The percentage of immigrants committing crimes is lower than that of U.S. citizens, according to two studies this week.

"Legal and illegal immigrants are less likely to be incarcerated than natives," the Cato Institute Study concluded.

Cato's study was produced to "provide numbers and demographic characteristics to better inform the public policy debate over immigration and crime."

The Sentencing Project also released a report of its own study, which found "immigrants commit crimes at lower rates than native-born citizens."

"Foreign-born residents of the United States commit crime less often than native-born citizens," The Sentencing Project summarized. "Policies that further restrict immigration are therefore not effective crime-control strategies.
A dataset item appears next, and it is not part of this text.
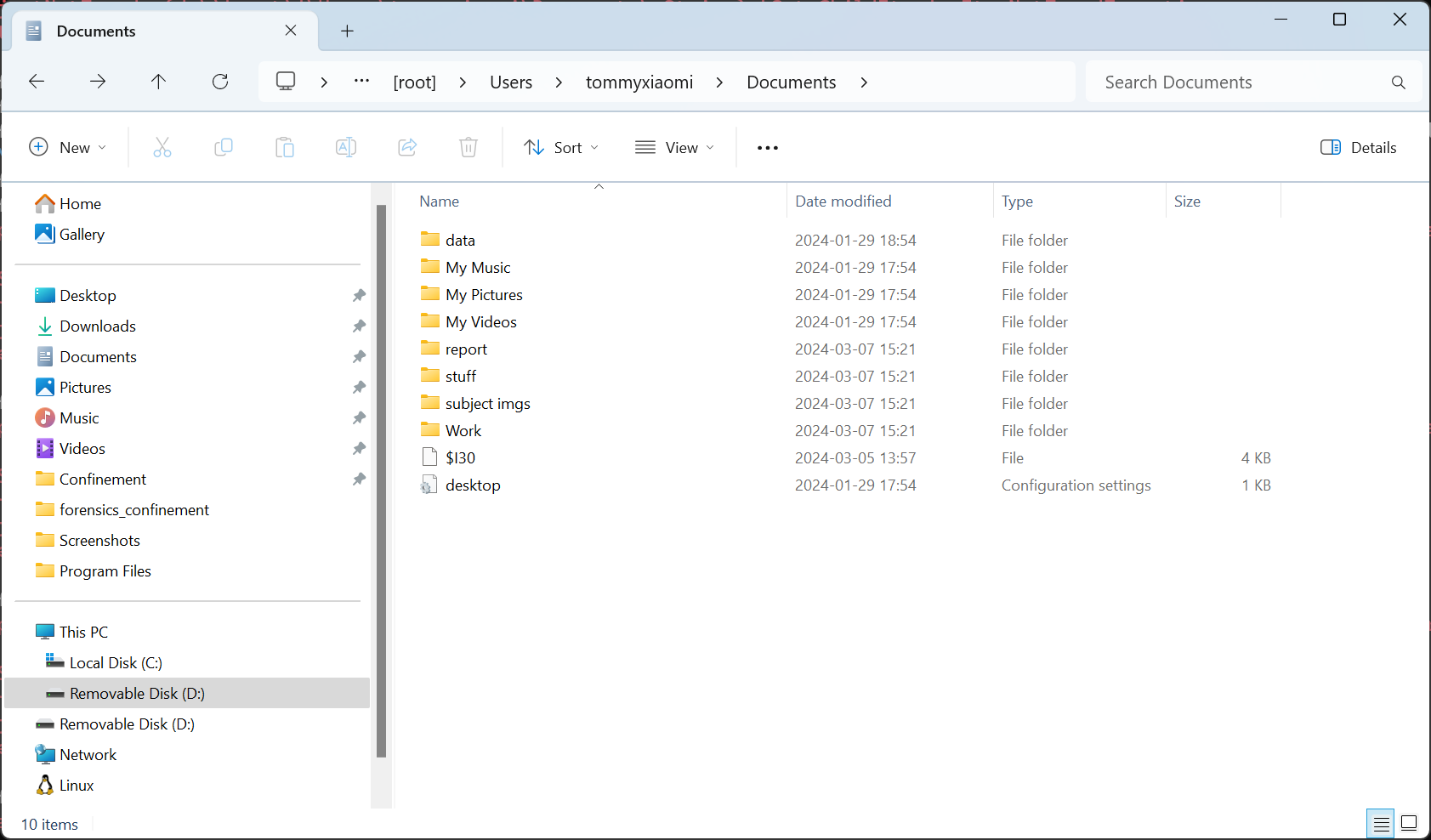The image size is (1431, 840).
Task: Switch to large thumbnails view layout
Action: [x=1409, y=823]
These facts — supported by over 100 years of research – have been misrepresented both historically and in recent political debates."

It also made these four conclusions from its research, the last of which corroborates the Cato Institute's findings:

1. "Immigrants commit crimes at lower rates than native-born citizens."
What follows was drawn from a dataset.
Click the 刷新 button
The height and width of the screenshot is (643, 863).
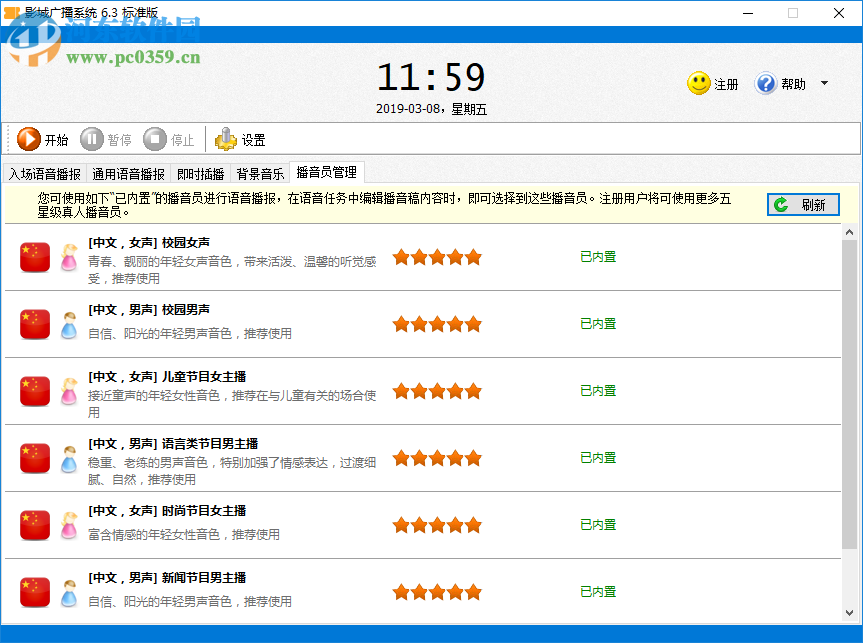click(x=803, y=204)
2. "Higher levels of immigration in recent decades may have contributed to the historic drop in crime rates."

3. "Police chiefs believe that intensifying immigration law enforcement undermines public safety."

4. "Immigrants are under-represented in U.S. prisons."

"Illegal immigrants are 44 percent less likely to be incarcerated than natives," Cato wrote.

"Legal immigrants are 69 percent less likely to be incarcerated than natives. Legal and illegal immigrants are underrepresented in the incarcerated population while natives are overrepresented.

"If native-born Americans were incarcerated at the same rate as illegal immigrants, about 893,000 fewer natives would be incarcerated. If natives were incarcerated at the same rate as legal immigrants, about 1.4 million fewer natives would be incarcerated."

Democrats opposing President Donald Trump's budget and immigration orders are sure to use this information in their arguments.

"There's always the horrible, fallacious view that you have to go after immigrants and then you point out a few immigrants that have committed horrible crimes," Rep. Juan Vargas, D-Calif., told The Hill.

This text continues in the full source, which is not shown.